Purportedly a romantic comedy, it is about as light and fluffy as a breeze block. Not the most sparkling of analogies, I grant you, but better than anything the lazy and witless script of Me and Mrs Jones had to offer.

"Houdini would have trouble getting out of this dress," grumbles our scatty, sexy heroine Gemma, as she writhes around in a store changing room. Houdini? The escapologist who died 88 years ago? Watch out for further thrillingly contemporary references to the general strike, Irish home rule, speakeasies and the disappearance of Amy Johnson.

Where the show strives to charm, it succeeds in irritating. I am a fan of Sarah Alexander, who plays Gemma, but here I found her wackiness so mannered as to be unbearable.

But the worst thing about Me and Mrs Jones is that no part of it rings true - not the characters, not the relationships and definitely not the dialogue. Romantic comedy needs to appear effortless, but every minute of this contrived, constipated monstrosity screams with the strain of it all.

A solidly dependable cast, including Nathaniel Parker and sitcom stalwart Neil Morrissey, tries so desperately hard to unearth humour from the barren comic landscape that I actually began to pity them. This is particularly true of Jonathan Bailey, lumbered with the Herculean and ultimately futile task of lending sympathy to Alfie, Mrs Jones' unremittingly loathsome eldest son, just back from his gap year abroad. Apart from a big mouth, an overinflated ego and a penchant for harassing women on public transport, Alfie also has a best mate in tow, who just might hit it off with his mum over the next five episodes.

Harry Venning, The Stage, 15th October 2012

Off the Hook follows a group of freshers as they embark upon a new life at university. Stock student behaviour such as partying, slovenliness, unrequited love and stealing your flatmate's provisions are all present and correct, the last of which providing a neat and unexpected plot twist when the purloined pint of milk turned out to contain a bacteria sample.

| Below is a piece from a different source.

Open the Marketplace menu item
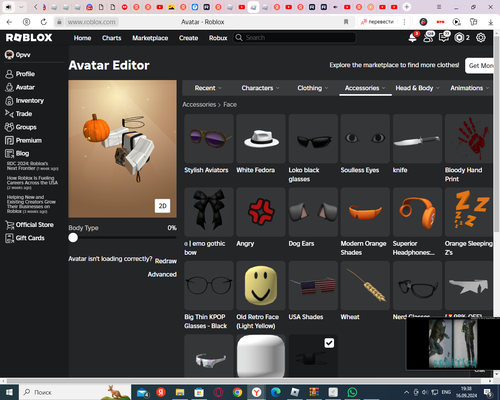The height and width of the screenshot is (400, 500). pos(150,38)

Jonathan Bailey as Danny has the thankless task of playing straight man to the various inadequates, slackers, party monsters and misfits he shares digs with, but he pulls it off with considerable charm. Danny Morgan as his brash, insensitive mate Shane is a little too reminiscent of Smithy from Gavin and Stacey for my liking, but was horribly watchable nonetheless.

If the protagonists and set ups aren't wildly original, Off the Hook does capture that curious combination of innocence, invincibility and imbecility typical of many 18-year-olds away from home for the first time.

Harry Venning, The Stage, 21st September 2009

Having debuted, as Fresh, on the BBC's Switch website last year, this surprisingly funny youth-oriented sitcom about a group of university freshers makes its transition from internet to terrestrial television this afternoon (it's also being shown on BBC Three on Thursday evenings). Episode one introduces us to Danny (Jonathan Bailey), a new student full to the brim with the promise of romantic, social and academic success - and about to be sent reeling by the arrival, via clearing, of his freeloading best friend Shane (Danny Morgan).